MAeHC has taken a hands-on approach to the pilot, going into physician offices to do workflow evaluations and data remediations, and to streamline documentation to create one standardized location for documentation. “Template development was a huge portion of it,” says Pam Minichiello, R.N., project director and MAeHC lead on the Adirondacks pilot, “where within their individual EHR we develop one place within their documentation template where they can document the key elements that we needed for the reporting.”
Pam Minichiello, R.N.
To glean some early results from the pilot, the three pods did an interim dashboard last August targeting a few key measures. However, practices were not consistently storing data in the same places within the EHR, and therefore, data was not able to be compared across the board. “We just started the QDC analysis on the data, and it’s difficult to measure that performance at this early stage because what we’re really measuring right now is the quality of the data we’re receiving rather than the performance of the pod or the individual provider,” says Minichiello.
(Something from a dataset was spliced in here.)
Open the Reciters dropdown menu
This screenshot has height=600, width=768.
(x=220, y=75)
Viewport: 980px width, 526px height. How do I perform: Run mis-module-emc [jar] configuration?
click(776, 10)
Ashline does say though, that ED utilization data has shown that visits have gone down.
MAeHC is also the implementation agent and regional extension center (REC) for New York State to help practices achieve meaningful use. Minichiello says 85 percent of the pilot practices have already attested to Stage 1 meaningful use. “HIXNY has a direct connection into the MAeHC QDC, so we will actually be taking the data directly from the EHRs,” says Minichiello. “It will go into the QDC for processing, and then we will be able to supply the pods and practices with a portal where they can go in and view the measurements across their own pods, practices, and provider to provider.”
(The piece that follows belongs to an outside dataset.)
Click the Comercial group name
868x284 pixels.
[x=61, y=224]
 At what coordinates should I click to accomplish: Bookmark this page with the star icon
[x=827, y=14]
The Adirondack Medical Home Pilot has eight EHR vendors currently involved in the pilot, which bring its own interfacing challenges. “I think the most important thing would be to have one EHR,” says Moore. “We have [eight] EHRs across our pilot, and trying to get interfaces for [eight] EHRs is exponentially hard.”
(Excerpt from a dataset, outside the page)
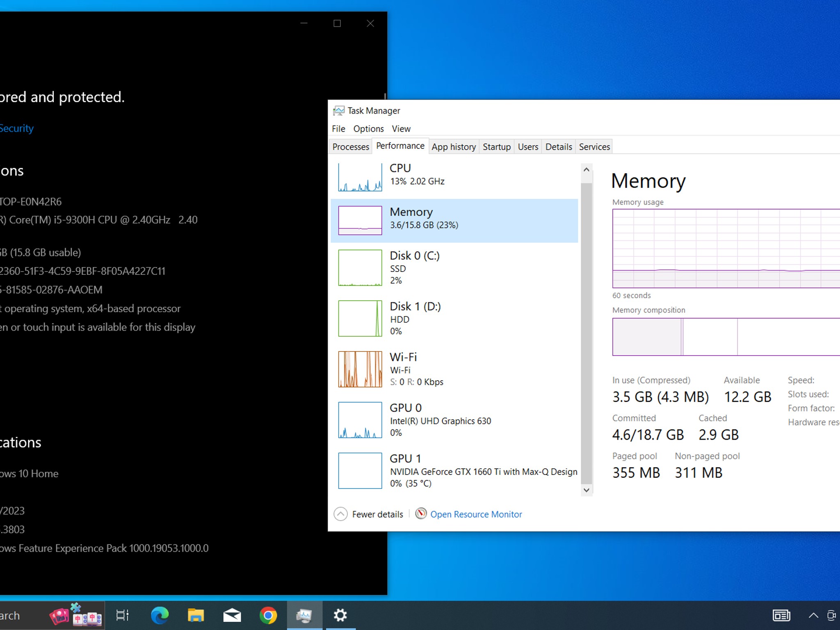Viewport: 840px width, 630px height.
Task: Open the Options menu
Action: (x=368, y=129)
In the Adirondacks, where sometimes there is only one PCP for more than 25,000 people, sometimes it’s just challenging for physicians to see all their patients in a day, says Ashline. “And then when you add a layer of documentation that’s foreign to them, those are real challenges,” she says. “And then to say, ‘by the way you need to follow-up on all your referrals. They’re just trying to get through the day and make sure they get what they need.”
“The biggest challenge quite frankly is having physicians and payers pretend to be on the same side of anything,” Moore says. “We’ve all been on separate sides of the team, so bringing us together to all work toward common goals has been incredibly challenging.”